De son côté, l’anthologie « Victoires et conquêtes » n’aura que des mots élogieux pour Salme : « La franchise, la loyauté, la cordialité rehaussaient ses vertus guerrières. Sa bienveillance et son extrême générosité tempéraient et dominaient son caractère ardent et sévère. L’honneur seul guidait toutes ses démarches, et la considération générale dont il jouissait était le fruit d’une conduite toujours exempte du moindre reproche. Longtemps disgracié par Napoléon, qui lui reprochait d’être trop républicain, Salme s’était résigné à vivre, comme Fabricius et Curius Dentatus, du produit de ses travaux champêtres. Militaire actif, instruit et vigilant, autant qu’ami généreux, désintéressé, d’une probité sévère, il était surtout attentif à veiller aux besoins des soldats ; il leur inspirait une estime, une confiance et un attachement sans borne… Avec le sang des Espagnols massacrés, pour ainsi dire, sur sa tombe, les soldats écrivirent sur les murs d’Olivo : « Notre brave général Salme vengé »…. » Nul doute que ces lignes, peu courantes dans cette anthologie, ont été couchées sur deux pages par un admirateur, si ce n’est un intime, du général Salme.
Même Thiers, auteur d’une inestimable histoire du Consulat et de l’Empire, évoquera un « jeune général de très grande espérance » ! Un « jeune » officier toutefois âgé de 45 ans, et général depuis 17 ans !

C’est le 28 juin 1811 que la ville de Tarragone capitulera.

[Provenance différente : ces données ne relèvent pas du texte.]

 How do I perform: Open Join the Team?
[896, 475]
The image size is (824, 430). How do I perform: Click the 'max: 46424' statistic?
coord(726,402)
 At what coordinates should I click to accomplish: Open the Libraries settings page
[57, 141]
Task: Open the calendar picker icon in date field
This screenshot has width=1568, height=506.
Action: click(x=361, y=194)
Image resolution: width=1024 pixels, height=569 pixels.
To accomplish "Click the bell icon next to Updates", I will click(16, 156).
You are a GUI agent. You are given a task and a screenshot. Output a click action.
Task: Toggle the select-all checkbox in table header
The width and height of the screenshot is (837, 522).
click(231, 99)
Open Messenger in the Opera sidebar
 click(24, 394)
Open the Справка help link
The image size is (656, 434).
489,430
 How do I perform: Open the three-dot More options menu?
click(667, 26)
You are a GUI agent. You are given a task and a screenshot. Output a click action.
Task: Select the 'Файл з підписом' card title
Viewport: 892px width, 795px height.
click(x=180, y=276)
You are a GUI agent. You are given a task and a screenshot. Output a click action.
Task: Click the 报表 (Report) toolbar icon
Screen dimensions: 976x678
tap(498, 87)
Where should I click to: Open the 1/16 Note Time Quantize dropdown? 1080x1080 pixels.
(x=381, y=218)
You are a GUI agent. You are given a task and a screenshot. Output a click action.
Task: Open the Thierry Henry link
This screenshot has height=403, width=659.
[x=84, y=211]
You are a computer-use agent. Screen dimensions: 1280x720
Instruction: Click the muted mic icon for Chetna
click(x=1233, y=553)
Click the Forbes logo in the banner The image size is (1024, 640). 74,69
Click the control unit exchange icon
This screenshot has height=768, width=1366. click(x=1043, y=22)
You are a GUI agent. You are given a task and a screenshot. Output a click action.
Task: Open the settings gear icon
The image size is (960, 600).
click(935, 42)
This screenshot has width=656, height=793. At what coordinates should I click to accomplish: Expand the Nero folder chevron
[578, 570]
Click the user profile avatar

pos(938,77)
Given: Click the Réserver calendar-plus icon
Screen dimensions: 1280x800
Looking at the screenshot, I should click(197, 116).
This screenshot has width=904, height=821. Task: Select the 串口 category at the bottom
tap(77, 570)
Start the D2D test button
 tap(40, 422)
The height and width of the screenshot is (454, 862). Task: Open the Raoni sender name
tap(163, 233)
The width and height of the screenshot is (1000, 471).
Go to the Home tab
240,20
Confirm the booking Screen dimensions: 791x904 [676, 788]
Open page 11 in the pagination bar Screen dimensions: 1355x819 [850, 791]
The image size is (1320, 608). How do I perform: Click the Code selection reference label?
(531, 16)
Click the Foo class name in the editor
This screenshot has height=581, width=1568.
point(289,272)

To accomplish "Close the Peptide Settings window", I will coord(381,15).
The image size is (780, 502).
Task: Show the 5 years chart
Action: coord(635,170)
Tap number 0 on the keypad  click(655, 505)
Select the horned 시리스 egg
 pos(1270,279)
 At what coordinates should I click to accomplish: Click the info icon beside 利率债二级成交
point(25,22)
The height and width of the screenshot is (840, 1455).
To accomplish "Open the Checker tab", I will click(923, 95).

Un succès qui vaudra au général lyonnais Suchet – dont l’histoire familiale sera étroitement liée avec Rimaucourt – le bâton de maréchal d’Empire. Il est à noter que le siège aura été particulièrement meurtrier pour la brigade Salme, qui sera confiée au général meusien Ficatier. Au 7e de ligne, les chefs de bataillons Valot et Miocque ont été mortellement touchés, le chef de bataillon marnais François-Joseph Failly blessé. Au 16e de ligne, le chef de bataillon Revel a été tué, le chef de bataillon Poulin Faucaucourt blessé.

Didier Desnouveaux précise, au sujet de la mort du Haut-Marnais, que « Napoléon fit également déposer dans son cercueil les brevets de général de division et de baron de l’Empire. Ce titre ne fut pas régularisé et le décret fut simplement enregistré à la chancellerie sans délivrance de lettres patentes ni d’armoiries ».Le nom du général Salme est inscrit sur l’Arc de Triomphe. Et une rue de son village natal perpétue son souvenir.